(Stored data entries)

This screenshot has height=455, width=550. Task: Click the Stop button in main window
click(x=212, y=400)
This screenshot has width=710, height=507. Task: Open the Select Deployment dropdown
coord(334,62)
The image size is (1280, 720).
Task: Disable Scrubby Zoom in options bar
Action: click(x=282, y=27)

### TASK BRIEF
Would you retype the lines of the data above, from the one holding "This screenshot has width=710, height=507." through its final line, exactly and without adding any other line?

### SOLUTION
This screenshot has width=710, height=507. Task: Open the Select Deployment dropdown
coord(334,62)
The image size is (1280, 720).
Task: Disable Scrubby Zoom in options bar
Action: click(x=282, y=27)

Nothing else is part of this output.